SUMMARY OF THE INVENTION
[0007] It has been discovered using both laboratory and
computational fluid dynamics (CFD) simulations that coarse solids
present in an oil sand slurry flowing out of conventional feedwells
in primary separation vessels (PSV) create a plunging flow pattern
underneath the feedwell. This flow pattern has strong downward
velocities which can entrain bitumen droplets and carry them into
the PSV underflow, resulting in bitumen losses. FIG. 7 shows such a
flow pattern. It can be seen in FIG. 7 that in this particular
feedwell design, there are high velocities beneath the feedwell and
the corresponding plunging flow pattern can be seen.
[0008] It was discovered that bitumen losses from the PSV could be
significantly reduced by minimizing the plunging flow pattern
beneath the feedwell seen in FIG. 7. Thus, in a first aspect, a
feedwell system for use in a separation vessel is provided,
comprising: [0009] a substantially cylindrical chamber having a
bottom floor with an opening therein; [0010] an inlet for
introducing a feed stream into the substantially cylindrical
chamber; and [0011] a deflector plate having a generally conical
shape and spacedly position beneath the opening of the bottom
floor, the deflector plate having at least one aperture
therethrough; whereby the feed stream exits the opening of the
bottom floor onto the deflector plate having at least one aperture
therethrough.
[0012] In one embodiment, the feedwell system further comprises an
extension pipe attached to the opening to divert the flow of the
feed stream from the opening directly onto the center or apex of
the conical deflector plate. The extension pipe favors an
axisymmetric down-flow which impacts onto the apex producing a
circumferentially uniform discharge. It is understood that the
opening must be of a sufficient size to allow the passage of the
entire feed stream, including any lumps that may be present
therein.
[0013] In another embodiment, the feedwell further comprises at
least one substantially vertical baffle located within the
substantially cylindrical chamber for reducing the momentum of the
feed stream as it enters the substantially cylindrical chamber. In
one embodiment, the width of the baffles may increase in the
rotation direction as you move away from the inlet with the
thinnest baffle position directly in line with the feed stream
inlet, thus, preventing excessive erosion of the baffles located
closest to the feed inlet point. It is understood that baffles can
be different shapes as known in the art, for example, L shaped
baffles can be used.
[0014] In one embodiment, the deflector plate comprises a plurality
of apertures in the form of slots along the perimeter of the
deflector plate. In one embodiment, there are four slots. In one
embodiment, the deflector plate has a substantially horizontal
outer periphery and the at least one aperture extends to the
substantially horizontal outer periphery.

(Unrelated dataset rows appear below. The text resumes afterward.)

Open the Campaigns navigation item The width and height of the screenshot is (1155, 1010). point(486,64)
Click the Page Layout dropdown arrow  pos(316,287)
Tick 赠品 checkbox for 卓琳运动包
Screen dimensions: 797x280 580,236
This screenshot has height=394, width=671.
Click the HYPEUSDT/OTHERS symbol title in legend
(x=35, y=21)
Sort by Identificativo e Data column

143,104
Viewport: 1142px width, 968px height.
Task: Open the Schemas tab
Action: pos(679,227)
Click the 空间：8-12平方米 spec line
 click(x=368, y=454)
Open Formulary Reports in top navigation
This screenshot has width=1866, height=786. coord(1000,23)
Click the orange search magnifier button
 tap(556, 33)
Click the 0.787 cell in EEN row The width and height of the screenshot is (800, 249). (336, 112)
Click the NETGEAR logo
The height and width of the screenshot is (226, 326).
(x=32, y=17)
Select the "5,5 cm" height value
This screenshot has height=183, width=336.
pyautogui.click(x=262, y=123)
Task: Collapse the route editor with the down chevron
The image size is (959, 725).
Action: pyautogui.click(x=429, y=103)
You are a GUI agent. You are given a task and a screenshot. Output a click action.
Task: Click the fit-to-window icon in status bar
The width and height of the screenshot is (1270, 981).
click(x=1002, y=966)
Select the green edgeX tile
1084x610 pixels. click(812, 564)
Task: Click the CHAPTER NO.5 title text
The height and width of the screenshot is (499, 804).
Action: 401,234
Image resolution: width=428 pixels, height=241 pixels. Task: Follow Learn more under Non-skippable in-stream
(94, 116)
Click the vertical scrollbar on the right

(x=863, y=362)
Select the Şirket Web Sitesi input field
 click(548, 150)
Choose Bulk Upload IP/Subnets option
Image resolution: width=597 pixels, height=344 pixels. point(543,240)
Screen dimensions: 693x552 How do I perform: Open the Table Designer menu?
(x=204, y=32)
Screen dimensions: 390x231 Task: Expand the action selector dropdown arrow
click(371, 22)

[0015] In another aspect, a feedwell system for a separation tank
is provided, comprising: [0016] a substantially cylindrical chamber
having a bottom floor with an opening therein; [0017] an inlet for
introducing a feed stream into the substantially cylindrical
chamber; [0018] a first deflector plate having a second opening and
a generally frusto-conical shape and positioned beneath the first
opening such that the feed is directed from the first opening to
the second opening of the first deflector plate; and [0019] a
second deflector plate having a generally conical shape and
spacedly positioned below the first deflector plate so that when
the feed goes through the second opening it is distributed between
the two deflector plates, the second deflector plate having at
least one aperture therethrough.
[0020] In one embodiment, the second deflector plate comprises a
plurality of apertures in the form of slots along the perimeter of
the deflector plate. In one embodiment, there are four slots. In
one embodiment, the second deflector plate has a substantially
horizontal outer periphery and the at least one aperture extends to
the substantially horizontal outer periphery. In another
embodiment, the first deflector plate also has a substantially
horizontal outer periphery.
[0021] It is understood that the space between the first and second
deflector plates should be sufficient to allow any large lumps in
the feed stream to pass therebetween. For example, when the feed is
oil sand slurry, it is possible to have lumps therein having a
diameter of up to 4 inches. In one embodiment, the first and second
deflector plates are substantially parallel. However, it is
understood that the plates can be either convergent or divergent,
provided, however, that the narrowest space between the plates is
sufficient to allow the passage of the largest lumps in the feed
stream therebetween.
BRIEF DESCRIPTION OF THE DRAWINGS
[0022] Referring to the drawings wherein like reference numerals
indicate similar parts throughout the several views, several
aspects of the present invention are illustrated by way of example,
and not by way of limitation, in detail in the following figures.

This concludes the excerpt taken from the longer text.